While the Cubs have consistently claimed that if they keep Bryant down, it will be for baseball reasons and not business reasons, I don’t think most folks believe that. Yes, it is possible to keep a straight face and say that Bryant needs some defensive reps at third or left field or something or that his shoulder is questionable enough to be cautious, but those are just talking points. If it weren’t for the service time issue, I think it’s insane to say that he wouldn’t start the season with just about any club.

Into all of that wades Ken Rosenthal this morning, arguing that the MLBPA should file a grievance over Bryant’s plight:

If Kris Bryant starts the season at Triple-A, the union should file a grievance to restore his lost service time, even though it would stand little chance of winning the case.

The old union leaders — Marvin Miller, Donald Fehr, et al — never backed down, always supporting players on issues of principle, regardless of the anticipated outcome.

I love Ken Rosenthal — and I think the Cubs are keeping Bryant down to manipulate his service time — but I must respectfully disagree with him here. Both on the facts and on the strategy.

Marvin Miller didn’t build the Players’ Union to what it became by fighting losing battles. Sure, he famously lost one — the Curt Flood case — but even that case (a) had at least a chance of winning at the time it was filed; and (b) ended up showing Miller and the union that it had to win its battles on surer ground, where it had the advantage, not to try Hail Mary passes or to win in the court of public opinion as opposed to where it really mattered. The owners owned the court of public opinion and, time has shown, the government’s support when it comes to baseball matters.

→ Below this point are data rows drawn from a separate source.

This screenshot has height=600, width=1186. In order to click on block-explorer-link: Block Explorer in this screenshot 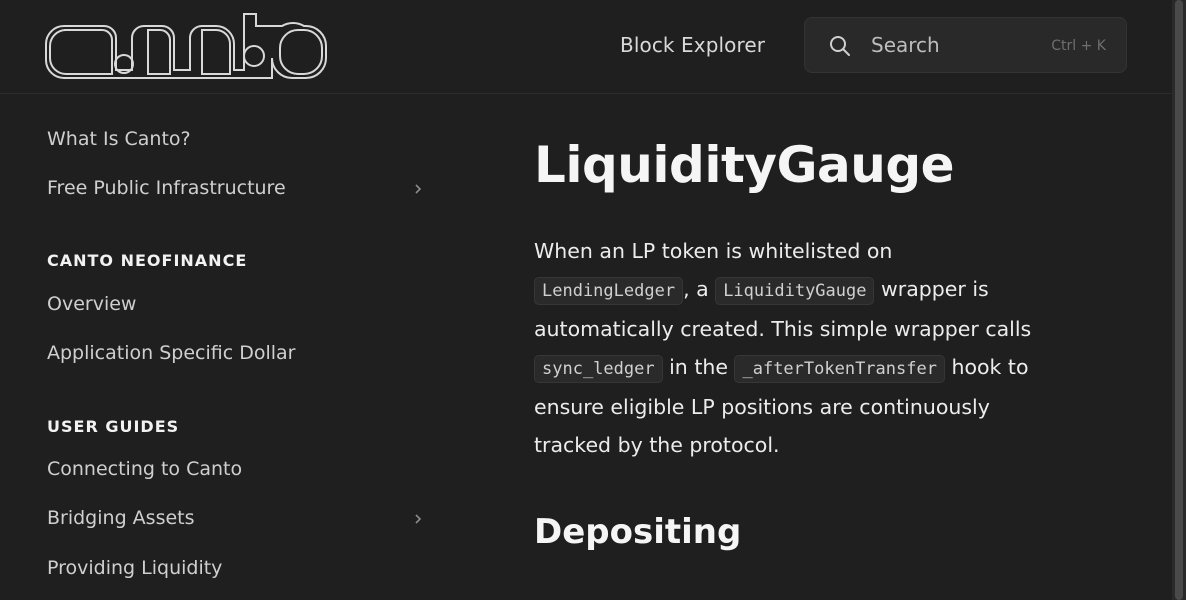, I will do `click(692, 45)`.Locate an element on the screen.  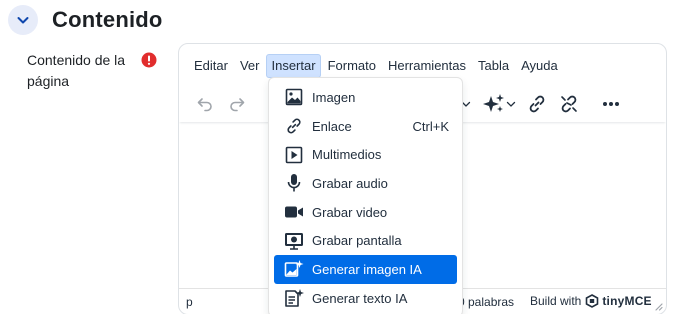
menu-tabla: Tabla is located at coordinates (494, 66).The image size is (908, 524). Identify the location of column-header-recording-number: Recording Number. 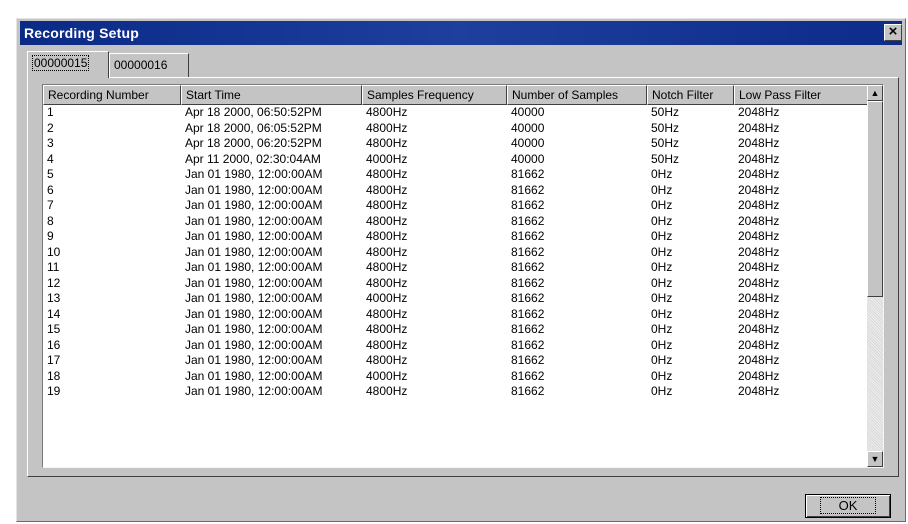
(112, 95).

Beyond the Flood case, Miller built his power and that of the union by fighting small, eminently winnable battles. A pension battle here. Meal money and travel accommodations there. Small battles which the owners either ignored or had no basis to fight which (a) instilled confidence in Miller on the part of the union rank and file; and (b) showed arbitrators that Miller and the union did not cry wolf and was not interested in simply making headlines for headlines’ sake. Eventually that gave Miller the political capital and confidence to fight the bigger battles. Go read “Lords of the Realm” to see how this worked.

Filing a grievance over the Bryant thing would be the exact opposite approach. It would (a) be aimed at P.R., not righting an actual wrong (the Cubs do have the power to do what they want with Bryant); and (b) would be a sure losing case, as no arbitrator will ever second-guess a decision by a club that is, by all evidence available apart from our skeptical inferences, a baseball decision. Marvin Miller’s approach was to show his strength by getting good results. A Bryant grievance would show the union’s weakness by attempting to get via litigation that which it could not get via a straight-up Collective Bargaining negotiation. In short, it would be throwing a public tantrum. A tantrum which would cause the union rank and file to feel like its union was less effective than they want it to be.

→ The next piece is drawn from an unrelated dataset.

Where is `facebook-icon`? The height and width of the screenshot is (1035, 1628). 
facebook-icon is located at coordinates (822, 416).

Which, by the way, is probably already happening in some respects. The union was overly-sensitive to p.r. concerns and the complaints of some of its more disgruntled members when it came to PEDs, routinely allowing the owners to re-negotiate the terms of the drug rules and penalties without getting anything in return. Such a stance may have gotten the union some good press in the short run, but it has created a situation in which the union has forever ceded any strength it had when it comes to drug issues. The league can suspend a first-time offender for a year now. It can, possibly, penalize a drug addict just as harshly. The MLBPA has no real voice in this anymore, it seems. If it picks losing battles in other areas, it will be similarly weakened.

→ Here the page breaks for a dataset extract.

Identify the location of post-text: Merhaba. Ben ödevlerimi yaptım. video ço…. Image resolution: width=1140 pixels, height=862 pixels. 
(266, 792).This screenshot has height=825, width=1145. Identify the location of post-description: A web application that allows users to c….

If Tony Clark and the union want to fix the Bryant situation, they should address it in the next CBA. In the meantime, they should make a point of asserting the rights players already have by virtue of the CBA and work to build consensus among the players about what battles they wish to fight and how hard they wish to fight them.

Put differently: it should leave the theatrics and the P.R. to the Scott Borases of the world and get to work.